King of Men, when your muddy thinking is pointed out to you, how do you react? Do you say "Thank you for pointing out how muddy my thinking was - now I am going to think differently"? No, that's not how you react. Instead, you normally try to defend your thinking, and convince yourself that there was nothing muddy about your thinking at all.

There lies the problems with "not tolerating" muddy thinking. Firstly, ALL of us (including you) commit muddy thinking on a frequent basis, and on any given topic there is no absolute way to determine which person is thinking wrongly. Secondly, the person committing muddy thinking rarely can recognize and rarely is willing to admit to thinking wrongly. And thirdly, even when they do recognize they are thinking wrongly, it is often difficult for them to alter the way they think. Thus, the problem is not that we "tolerate" muddy thinking. The real problem is that muddy thinking is in our nature, whether it is tolerated or not. Being intolerant of it will not make it go away.

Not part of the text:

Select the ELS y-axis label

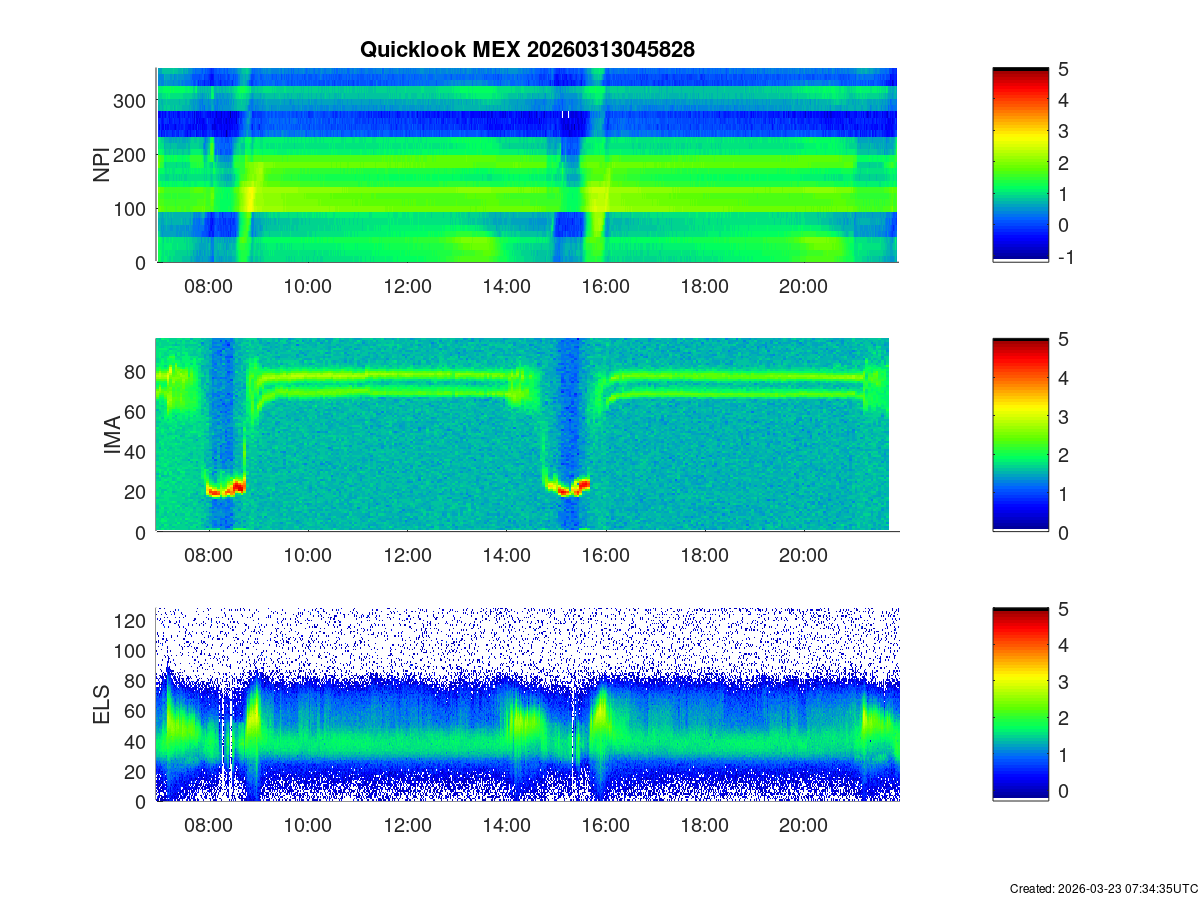click(x=101, y=706)
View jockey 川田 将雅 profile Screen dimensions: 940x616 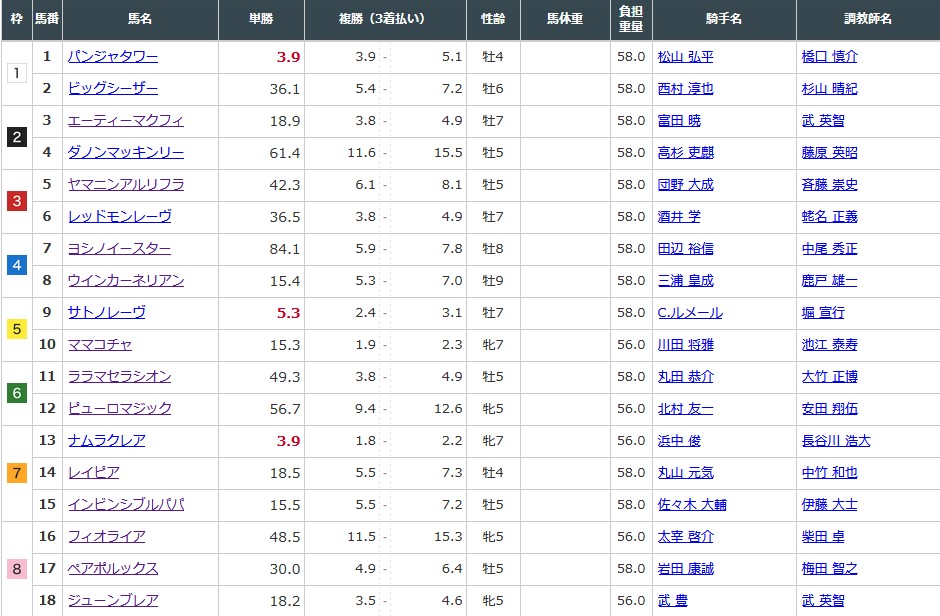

There is no simple piece of evidence that Chris could show his wife that would suddenly change her thinking. Presumably, she has seen essentially all the evidence he has. She simply comes to a different conclusion, and thinks her conclusion is more accurate than his. He could become "intolerant" of her "muddy thinking", but she could just as easily become intolerant of HIS "muddy thinking".

On that note, the fact remains that people see all the same evidence regarding religion that you do, King of Men. Most look at it all and come to an opposite conclusion than you do. Most see the lines of thinking that you use as muddy thinking. They point out all of their religious texts, experiences, and other evidence of religion and expect you do see why their religion is true. Then, when you don't accept their evidence, they think you are just being stubborn - that you can't accept the truth. You seem to be arguing that they should consider you a threat and should not tolerate your atheism. I think it is clear that if all sides act in that manner, the most popular and most powerful would win out, not necessarily the most truthful. Your position on religion would not win out if everyone stopped tolerating the thinking of anyone they disagreed with.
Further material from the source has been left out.